I have two algorithms to solve a task X ().

How can I get a thread started for algorithm 1 and a thread started for algorithm 2 and wait for the first algorithm to finish after which I kill the other one and proceed?

I have seen that join from std::thread will make me wait for it to finish but I can't do join for both threads, otherwise I will wait for both to complete. I want to issue both of them and wait until one of them completes. What's the best way to achieve this?

Answer 1

You can't kill threads in C++11 so you need to orchestrate their demise.

This could be done by having them loop on an std::atomic<bool> variable and getting the winner to std::call_once() in order to set the return value and flag the other threads to end.

Perhaps a bit like this:

std::once_flag once; // for std::call_once()

void algorithm1(std::atomic<bool>& done, int& result)
{
    // Do some randomly timed work
    for(int i = 0; !done && i < 3; ++i) // end if done is true
        std::this_thread::sleep_for(std::chrono::seconds(std::rand() % 3));

    // Only one thread gets to leave a result
    std::call_once(once, [&]
    {
        done = true; // stop other threads
        result = 1;
    });
}

void algorithm2(std::atomic<bool>& done, int& result)
{
    // Do some randomly timed work
    for(int i = 0; !done && i < 3; ++i) // end if done is true
        std::this_thread::sleep_for(std::chrono::seconds(std::rand() % 3));

    // Only one thread gets to leave a result
    std::call_once(once, [&]
    {
        done = true; // stop other threads
        result = 2;
    });
}

int main()
{
    std::srand(std::time(0));

    std::atomic<bool> done(false);

    int result = 0;

    std::thread t1(algorithm1, std::ref(done), std::ref(result));
    std::thread t2(algorithm2, std::ref(done), std::ref(result));

    t1.join(); // this will end if t2 finishes
    t2.join();

    std::cout << "result : " << result << '\n';
}

Answer 2

Firstly, don't kill the losing algorithm.

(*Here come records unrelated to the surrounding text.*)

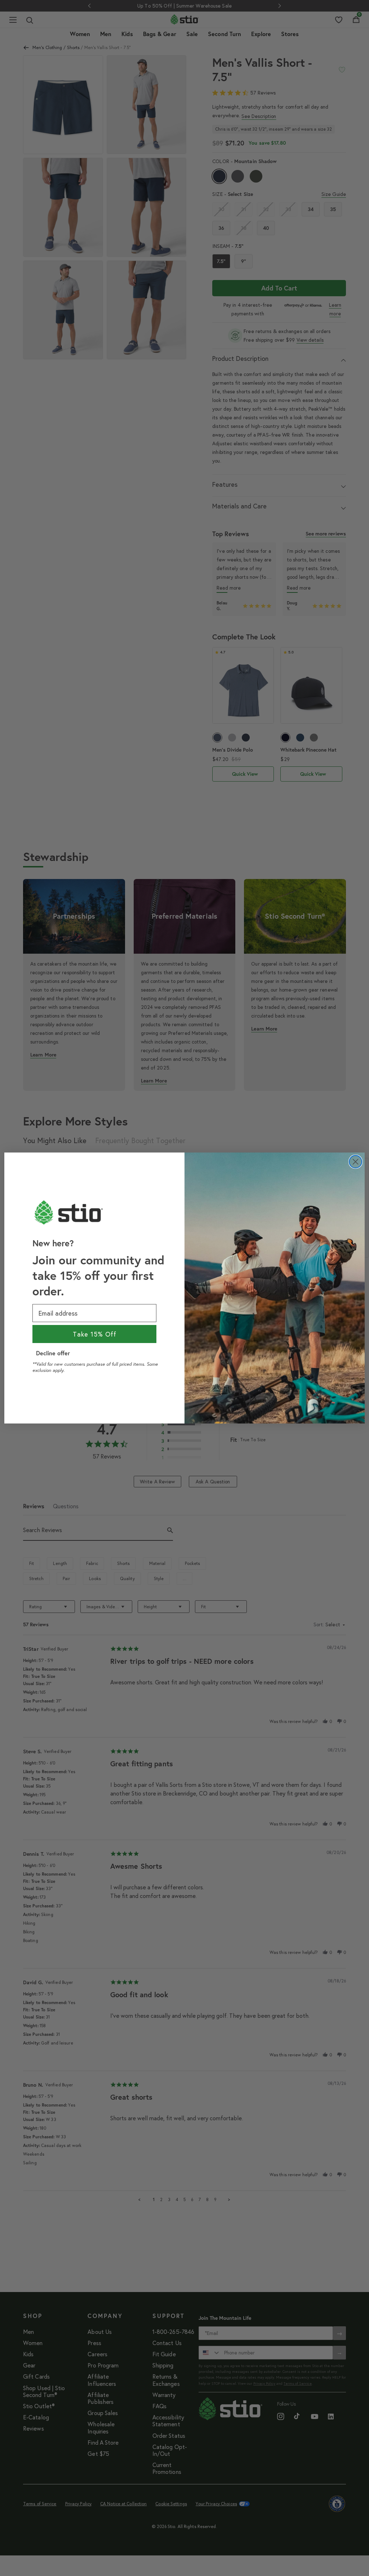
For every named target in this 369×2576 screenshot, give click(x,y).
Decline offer (53, 1353)
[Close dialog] (355, 1161)
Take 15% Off (94, 1334)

Just let it run to completion and ignore the result.

Now, the closest thing to what you asked for is to have a mutex+condvar+result variable (or more likely two results, one for each algorithm).

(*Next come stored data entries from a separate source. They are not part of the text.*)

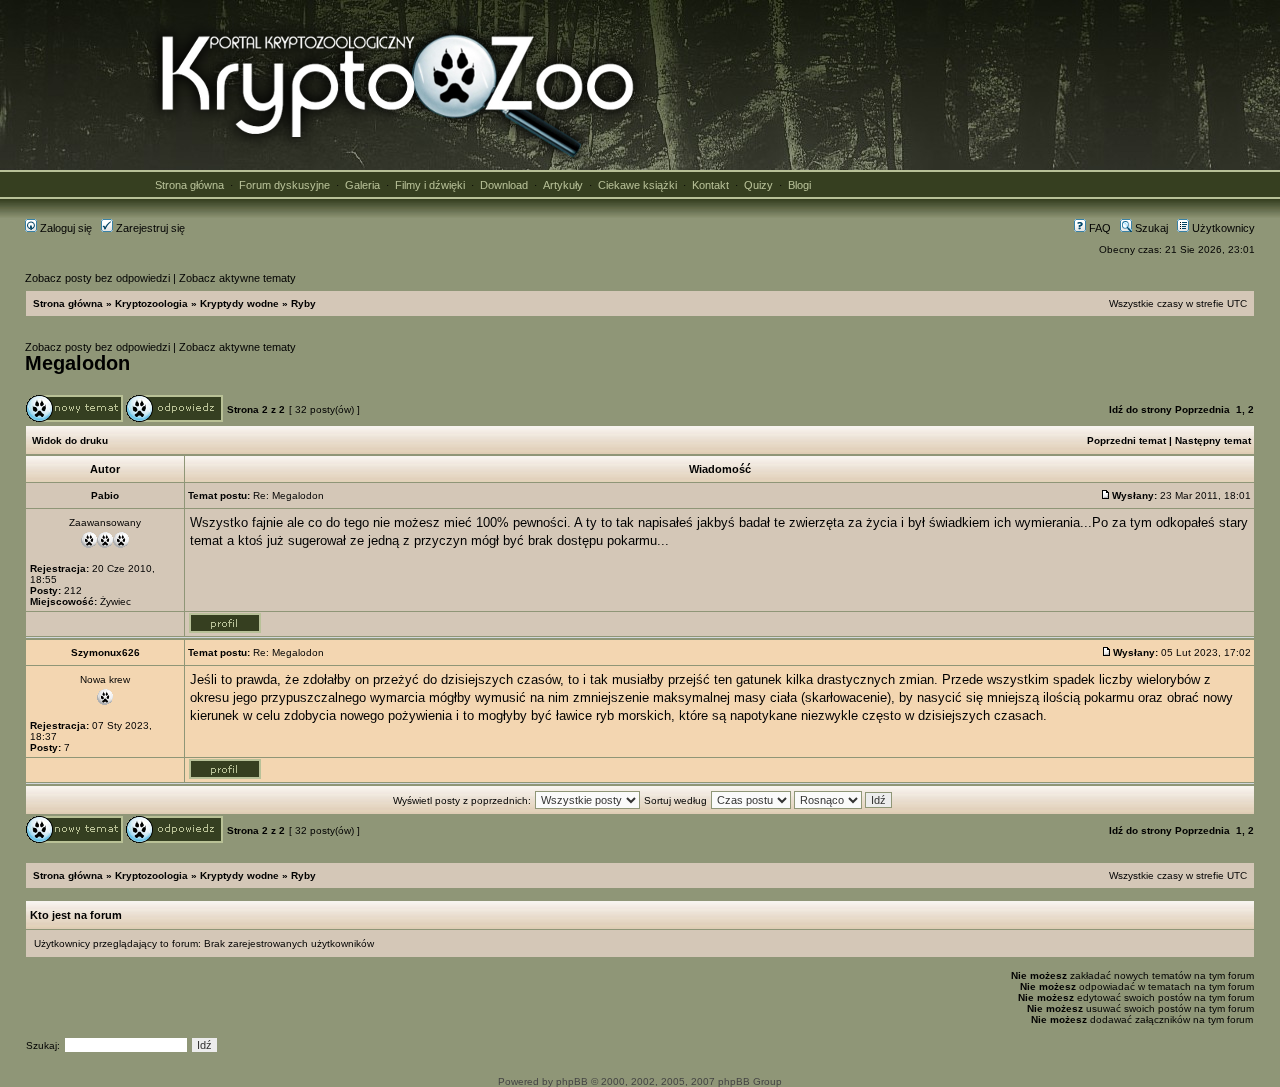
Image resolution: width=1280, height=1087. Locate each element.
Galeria (362, 185)
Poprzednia (1202, 409)
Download (504, 185)
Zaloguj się (64, 228)
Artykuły (563, 185)
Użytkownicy (1222, 228)
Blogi (799, 185)
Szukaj (1150, 228)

Code would look something like

X result1, result2;
bool complete1 = false;
bool complete2 = false;

std::mutex result_mutex;
std::condition_variable result_cv;

// simple wrapper to signal when algoN has finished

std::thread t1([&]() { result1 = algo1();
                       std::unique_lock lock(result_mutex);
                       complete1 = true;
                       result_cv.notify_one();
                     });
std::thread t2([&]() { result2 = algo2();
                       std::unique_lock lock(result_mutex);
                       complete2 = true;
                       result_cv.notify_one();
                     });

t1.detach();
t2.detach();

// wait until one of the algos has completed
int winner;
{
  std::unique_lock lock(result_mutex);
  result_cv.wait(lock, [&]() { return complete1 || complete2; });
  if (complete1) winner=1;
  else           winner=2;
}

The other mechanisms, including the future/promise one, require the main thread to busy-wait. The only non-busy-waiting alternative is to move the post-success processing to a call_once: in this case the master thread should just join both children, and the second child will simply return when it finishes processing and realises it lost.